How the New Congress Can Protect Internet Freedom

The Federal Communications Commission (FCC), spurred on by impassioned words from President Obama, is itching to enact stricter internet regulations next year. But there is a growing resistance among Republican lawmakers that could stop the agency in its tracks.

The problem with regulatory agencies is that the way they are structured in such as way as to minimize the importance of public pressure. Whereas Members of Congress have to worry about getting reelected, the modern regulatory czar is appointed by the president, and therefore has no concern other than to faithfully execute the will of the man who gave him his job.

This is a real danger for the country. The responsibility of making laws is constitutionally vested in Congress, but modern precedent has allowed appointed officials the ability to make de facto rules that function in pretty much the same way as legal statutes. All the public can really do is drive comments to the agency’s website and hope that someone pays attention. Sometimes, this works, as when FreedomWorks activists drove a record number of comments to the IRS in protest of proposed new rules that would effectively neuter political non-profit organizations. In other rare instances, the courts will rein in agencies that attempt to exceed their authority, as when an FCC rule on Net Neutrality was overturned earlier this year by a federal appeals court. Other times, we are not so lucky.

Yet, the public is not entirely helpless, as Congress still has the ability to trump regulations using legislative measures, if only they have the spine to use them. Fortunately, the newly emboldened majority in Congress seems, at least provisionally, to have grown such a spine. A number of Republican lawmakers are now talking openly about taking preemptive action to limit the FCC’s authority to implement Net Neutrality. At the behest of the president, the agency has indicated intentions to draft regulations early next year that would reclassify internet services providers as “common carriers” (read: utilities) under Title II of the Telecommunications Act, first drafted in 1934 and revised substantially in 1996.

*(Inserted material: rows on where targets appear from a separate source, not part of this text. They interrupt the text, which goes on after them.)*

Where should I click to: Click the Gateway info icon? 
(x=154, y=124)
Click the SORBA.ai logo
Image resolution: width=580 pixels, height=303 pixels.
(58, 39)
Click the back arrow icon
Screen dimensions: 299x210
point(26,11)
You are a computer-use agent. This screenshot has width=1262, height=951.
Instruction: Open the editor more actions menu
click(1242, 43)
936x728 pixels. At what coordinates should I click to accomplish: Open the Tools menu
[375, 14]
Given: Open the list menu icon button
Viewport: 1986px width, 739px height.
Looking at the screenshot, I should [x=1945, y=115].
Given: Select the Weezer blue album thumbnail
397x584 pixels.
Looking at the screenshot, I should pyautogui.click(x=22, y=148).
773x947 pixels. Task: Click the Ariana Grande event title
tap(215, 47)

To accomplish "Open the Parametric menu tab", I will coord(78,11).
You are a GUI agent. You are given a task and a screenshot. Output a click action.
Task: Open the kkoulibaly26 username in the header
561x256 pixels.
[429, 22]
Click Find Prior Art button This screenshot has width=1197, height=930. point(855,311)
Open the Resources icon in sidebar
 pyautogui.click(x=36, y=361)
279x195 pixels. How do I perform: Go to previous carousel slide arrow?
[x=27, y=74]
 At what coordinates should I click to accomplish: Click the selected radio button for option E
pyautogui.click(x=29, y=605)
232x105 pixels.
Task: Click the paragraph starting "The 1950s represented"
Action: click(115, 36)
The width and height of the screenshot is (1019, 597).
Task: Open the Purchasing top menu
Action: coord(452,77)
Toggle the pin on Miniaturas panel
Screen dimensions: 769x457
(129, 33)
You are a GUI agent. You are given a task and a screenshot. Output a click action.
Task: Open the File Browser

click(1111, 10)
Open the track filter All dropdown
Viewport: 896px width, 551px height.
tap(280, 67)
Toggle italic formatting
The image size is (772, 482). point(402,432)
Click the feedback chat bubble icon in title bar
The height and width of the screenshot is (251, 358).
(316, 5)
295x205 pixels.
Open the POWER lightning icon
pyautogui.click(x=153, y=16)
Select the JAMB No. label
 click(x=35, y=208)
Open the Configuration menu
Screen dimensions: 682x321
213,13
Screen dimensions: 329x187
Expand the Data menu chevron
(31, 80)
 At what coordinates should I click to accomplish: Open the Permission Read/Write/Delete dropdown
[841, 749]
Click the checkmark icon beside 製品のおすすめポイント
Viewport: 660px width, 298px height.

It should come as no surprise that the details of a nearly 20-year-old law do not perfectly apply to an internet that was still in its infancy at the time, and has since become an indispensable part of worldwide commerce and communication the likes of which could have barely been imagined by legislators in the mid-90s. An update is in order, and Republicans, led by Sen. John Thune, Rep. Bob Goodlatte, and others want to take the opportunity to specifically protect the internet from government regulation.

This is good news for proponents of internet freedom. While the FCC can craft regulations interpreting or filling in gaps between existing laws, they cannot enact rules that directly contradict existing law. For example, the King v. Burwell lawsuit to be heard by the Supreme Court in March alleges that the IRS did just that in ignoring the literal text of the Affordable Care Act. If Republicans follow through on their intentions, a legislative fix could close the door on Net Neutrality for years to come.

The problem, of course, is that President Obama still has a veto pen, and has signaled a willingness – almost an eagerness – to use it. Assuming Republicans are unable to secure a veto-proof majority, the FCC could still find itself at liberty to adopt stricter controls on internet service providers next year. Nevertheless, a presidential veto would put Obama and his regulators firmly on the opposite side of the voters and the people they put in office this November, which is never a comfortable position to be in the run up to a major presidential election. In any case, early in 2015, the battle lines are going to be plainly drawn for the fight for internet freedom. We need to be ready.